VOS TÂCHES.
A) Répondez à ces questions à partir du texte sur Alice Lacoursière et son mari :
(i) Depuis quelle année Alice prenait-elle soin de son mari à la maison ?
(ii) Dans quel CHSLD Pierre a-t-il été placé dans un «lit d'urgence sociale» ?
(iii) Quelle fonction occupe Lise Massicotte ?
B) Reprenez le texte sur Alice Lacoursière et son mari après sa dernière phrase, puis poursuivez-le.

TEXTE FOURNI.
****************************************

Alice Lacoursière refuse de transférer son mari dans le quartier Ahuntsic. En attendant de trouver une résidence qui lui convienne, elle doit endurer le fait que Pierre est constamment déménagé d'un centre d'hébergement à un autre. Une situation éprouvante pour le couple, qui dit être «épuisé».

Depuis 1991, année où son mari a subi une importante hémorragie au cerveau, Alice prenait soin de lui à la maison. Tout a basculé le 7 février dernier. Ce jour-là, Mme Lacoursière est tombée sur la glace et s'est fracturé une cheville. Elle a dû être hospitalisée d'urgence.

Pierre a dû être placé dans un «lit d'urgence sociale» au centre d'hébergement et de soins de longue durée (CHSLD) Jean-De La Lande.

Pendant ce temps, Mme Lacoursière a entrepris une longue réadaptation. «Je me suis rendu compte que je ne pourrais plus reprendre mon mari à la maison, raconte-t-elle. J'ai demandé une place permanente pour lui au CHSLD Jean-De La Lande.»

Mais parce qu'il nécessite un peu moins de trois heures de soins par jour, Pierre n'est pas admissible dans un CHSLD. «Les personnes qui demandent moins de trois heures de soins sont dirigées vers des ressources intermédiaires», confirme la directrice générale adjointe de l'Agence de la santé et des services sociaux (ASSS) de Montréal, Lise Massicotte.

****************************************

DONNÉES SOURCES.
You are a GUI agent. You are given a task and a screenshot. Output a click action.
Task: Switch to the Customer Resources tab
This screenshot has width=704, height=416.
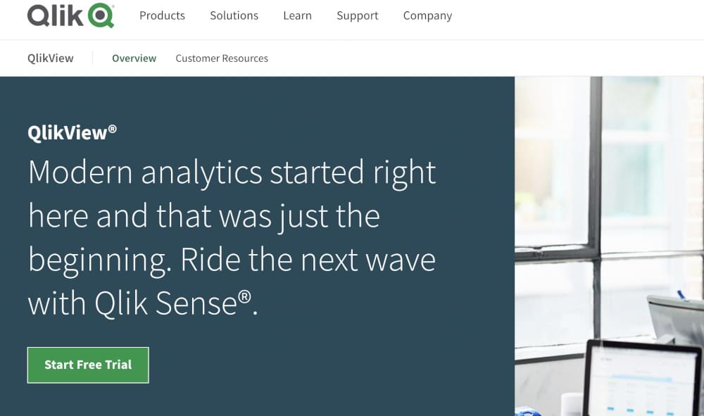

****************************************

CORRIGÉ DES ACTIVITÉS.
A)
(i) Depuis 1991.
(ii) Au CHSLD Jean-De La Lande.
(iii) Elle est directrice générale adjointe de l'Agence de la santé et des services sociaux (ASSS) de Montréal.

B)
En mai, l'Agence a donc suggéré à Mme Lacoursière de placer son mari dans la ressource intermédiaire Les Tournesols, à Ahuntsic. «L'endroit est très beau. Mais c'est difficilement accessible de chez moi. Je ne me déplace plus à ma guise», explique Mme Lacoursière, qui a refusé d'y envoyer son mari.

L'ASSS a accepté de prolonger l'hébergement de Pierre dans son «lit d'urgence sociale», le temps que sa femme lui trouve une résidence. «Ces lits peuvent être utilisés pour un maximum de trois semaines. Si la situation est compliquée, on peut prolonger le délai, mais une seule fois. Il faut donner la place aux autres», explique Mme Massicotte.

Incapable de trouver une place convenable pour son mari, Mme Lacoursière a reçu une lettre le 28 juillet l'informant que Pierre devait quitter le CHSLD Jean-De La Lande au plus tard le 7 août.

On lui a écrit qu'il serait déménagé dans un «lit de transition» au CHSLD Émilie-Gamelin. Mme Lacoursière a protesté, sans succès.

La semaine dernière, La Presse a assisté au déménagement de Pierre. À notre arrivée, à 9 h, sa chambre au CHSLD Jean-De La Lande avait déjà été vidée. Pierre était dans un état de panique et ne comprenait pas ce qui se passait. «Ils ont tout pris. Pif ! Paf !» a-t-il crié en se lançant dans les bras de sa femme.

Le coeur gros, Mme Lacoursière et son mari ont dit au revoir à «l'équipe de soins hors pair» du CHSLD Jean-De La Lande. À leur arrivée au CHSLD Émilie-Gamelin, Pierre semblait confus. Pendant de longues minutes, il a examiné ses nouveaux meubles. Il s'est ensuite mis à arpenter le couloir, silencieux, la mine basse.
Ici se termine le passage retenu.